A Definition of Communication
for Project Managers

Why Understand a Communication Model?

Good communication skills are essential for project managers. Using a simple model or definition of communication as your starting point can help you communicate more effectively.

Using a communication model can help you in two ways...

  • Planning Communications

    A communication model will help you prepare your communications so that they have a better chance of being received, understood as intended and then acted upon by the receiver appropriately.

  • Fixing Communication Problems

    A communication model will provide you with a framework that you can use to figure out where communication breakdowns are happening and help you determine what steps are needed to correct them.

A Practical Communication Model

A practical definition of communication is simply the act of transferring information from one person to another for some desired effect.

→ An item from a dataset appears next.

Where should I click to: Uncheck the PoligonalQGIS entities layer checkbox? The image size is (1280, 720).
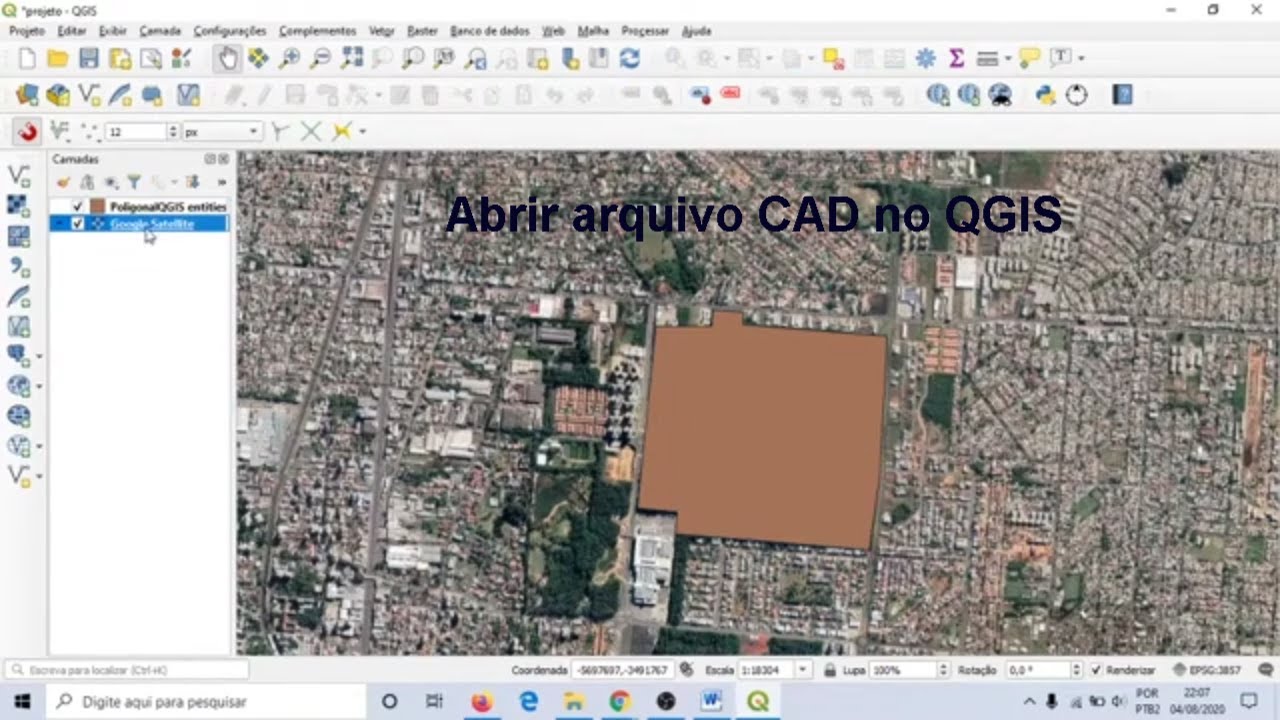(77, 206)
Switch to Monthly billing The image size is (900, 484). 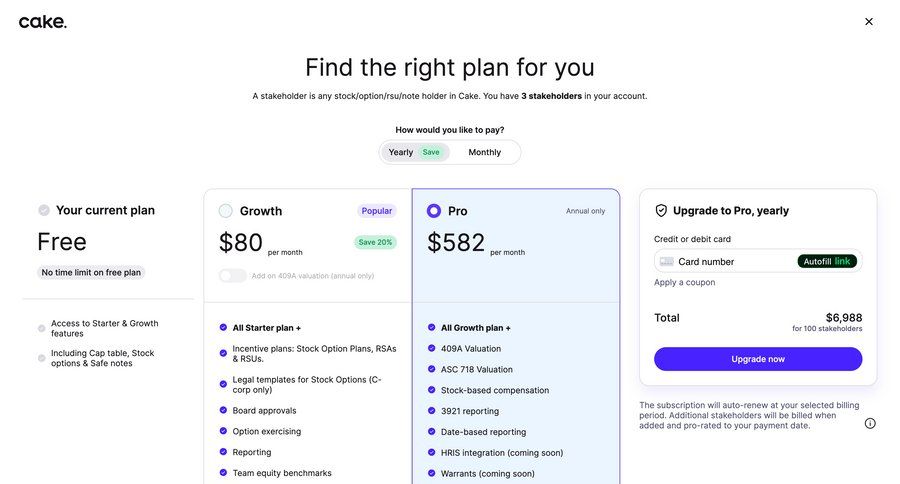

In fact, Aristotle is thought to have developed the first model of communication. This model is a direct match with the above definition. It consisted of three parts: the Sender, the Message, and the Receiver.

Aristotle's Communication Model Aristotle's Communication Model

Since Aristotle's time, more communication models have been developed. The communication model below incorporates elements from several of these other models.

As with Aristotle's model, you have a Sender, a Message, and a Receiver. But a few more elements are needed to make it useful for us. Here are all of the elements and their role in the model.

Practical Definition of Communication A Communication Model for Project Management

The Sender

The Sender has information that he wants to share with someone else, usually for some intended purpose. The Sender is responsible for "encoding" the information into a message and then transmitting it.

Encoding the information usually entails putting his thoughts into words and then transmitting those words by speaking them, typing them into an email and sending it, and so on. But it could also involve non-verbal communication.

The Receiver

The Receiver is the intended target of the message sent by the Sender. The Receiver is responsible for "decoding" the message and interpreting it.

It's important to be aware of the Receiver's environment. For example, what are their experiences, language capabilities, and goals? If the Receiver is one of your project stakeholders, make sure to include them in your Stakeholder Analysis.

The Message

The Message is the encoded information the Sender wants to share with the Receiver.

The Channel

The Channel is the communication medium the Sender uses to transmit the message to the Receiver. Some examples of the different types of communication medium available are...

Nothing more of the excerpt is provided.